Explana Stroppa e Rothenburg (2015, p.3) que “a liberdade de expressão é assegurada em inúmeros tratados internacionais, entre eles, por exemplo, a Declaração Universal dos Direitos Humanos (ONU, 1948 – art. 19), a Convenção Americana sobre Direitos Humanos (OEA, 1969 – art. 13) e o Pacto Internacional sobre Direitos Civis e Políticos (ONU, 1966 – art. 19), dos quais o Brasil é signatário”.
Segundo Prado Junior (1980, p. 12), exercendo essa liberdade, cada pessoa poderá livremente celebrar e aceitar acordos com outras pessoas.
Jose Afonso da Silva (2000, p. 247) acrescenta sobre o assunto:
A liberdade de comunicação consiste em uma série de direitos, formas, processos e meios, que podem facilmente coordenar a criação, expressão e disseminação de ideias e informações. É o que se extrai dos incisos IV, V, IX, XII, e XIV do art. 5o combinados com os arts. 220 a 224 da Constituição. Inclui a criação, expressão e expressão de ideias e informações, e a organização da mídia está sujeita a sistemas jurídicos especiais.
Ou seja, extrai-se o entendimento de ser garantido ao indivíduo buscar, receber e transmitir informações e/ou ideias de quaisquer tipos.
Desse modo, o reconhecimento da liberdade confere proteção para o indivíduo a expressar suas crenças, ideias, convicções, ideologias, sentimentos e opiniões pelas diversas plataformas existentes, proteção essa que vai além da condição de pensar, alcançando a possibilidade de divulgação do que este pensa, não podendo ser restringida por motivações filosóficas, políticas ou econômicas a elas contrárias.
A garantia da liberdade de expressão não está condicionada à prova da veracidade da opinião veiculada, exigência feita apenas para a liberdade de informação. Como essa última se refere a fatos, a divulgação destes deve vir precedida de um trabalho de apuração sobre sua veracidade (CHEQUER, 1880, p. 42).
Zisman (2003, n.p apud SILVEIRA, 2007, p. 58) vai além das formas de liberdade de expressão mencionadas até o momento, catalogando claramente uma vasta diversidade nas quais podem ser encontradas:
[...] através da palavra oral ou escrita - que abrange jornal, circular, brochura, panfleto, cartaz, gravura, revista, livro, entre outros -, seja pela mímica, ou ainda pelos símbolos (sinais convencionais ou qualquer outro representativo de ideias, bandeiras, semáforos, distintivos, desenhos, imagens, composições, sem prejuízo de qualquer outro meio). Não importa também a substância empregada: papel, pergaminho, tela, cartão, madeira, papelão, plástico, tinta etc. (SIVEIRA, 2007, p.58).
═══
Como fica em inglês esta frase do texto sobre liberdade de expressão: "Segundo Prado Junior (1980, p. 12), exercendo essa liberdade, cada pessoa poderá livremente celebrar e aceitar acordos com outras pessoas."? As linhas que vêm a seguir são um material à parte.
═══
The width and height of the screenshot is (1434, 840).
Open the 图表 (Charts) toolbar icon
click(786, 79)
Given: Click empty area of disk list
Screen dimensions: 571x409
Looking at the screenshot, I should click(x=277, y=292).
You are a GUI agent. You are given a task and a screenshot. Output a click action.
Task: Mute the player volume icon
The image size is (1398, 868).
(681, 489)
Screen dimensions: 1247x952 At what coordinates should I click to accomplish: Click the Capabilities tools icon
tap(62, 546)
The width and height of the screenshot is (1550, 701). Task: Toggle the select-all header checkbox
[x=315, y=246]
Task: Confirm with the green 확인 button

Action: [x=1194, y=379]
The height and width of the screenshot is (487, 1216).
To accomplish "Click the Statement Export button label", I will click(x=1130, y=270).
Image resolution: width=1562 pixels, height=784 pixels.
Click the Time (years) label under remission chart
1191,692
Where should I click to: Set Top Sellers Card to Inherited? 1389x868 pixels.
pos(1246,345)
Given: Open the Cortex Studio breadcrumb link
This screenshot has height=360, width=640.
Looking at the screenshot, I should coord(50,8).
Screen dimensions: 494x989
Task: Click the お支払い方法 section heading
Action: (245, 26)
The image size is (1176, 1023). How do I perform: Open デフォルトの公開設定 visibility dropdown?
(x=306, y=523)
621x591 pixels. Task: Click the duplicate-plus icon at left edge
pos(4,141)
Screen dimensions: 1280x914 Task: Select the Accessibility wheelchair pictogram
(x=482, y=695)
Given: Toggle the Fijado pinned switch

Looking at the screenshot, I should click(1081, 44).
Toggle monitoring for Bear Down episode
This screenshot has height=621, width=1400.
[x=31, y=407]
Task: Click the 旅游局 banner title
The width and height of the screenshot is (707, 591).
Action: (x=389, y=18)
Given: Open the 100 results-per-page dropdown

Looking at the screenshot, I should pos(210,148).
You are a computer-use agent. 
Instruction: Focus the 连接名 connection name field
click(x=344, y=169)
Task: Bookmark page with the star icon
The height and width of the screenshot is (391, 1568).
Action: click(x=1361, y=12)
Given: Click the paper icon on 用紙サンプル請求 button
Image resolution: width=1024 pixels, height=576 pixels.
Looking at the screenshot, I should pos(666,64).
═══
→ **RESPOSTA ABAIXO**
According to Prado Junior (1980, p. 12), by exercising this freedom, each person may freely enter into and accept agreements with other people.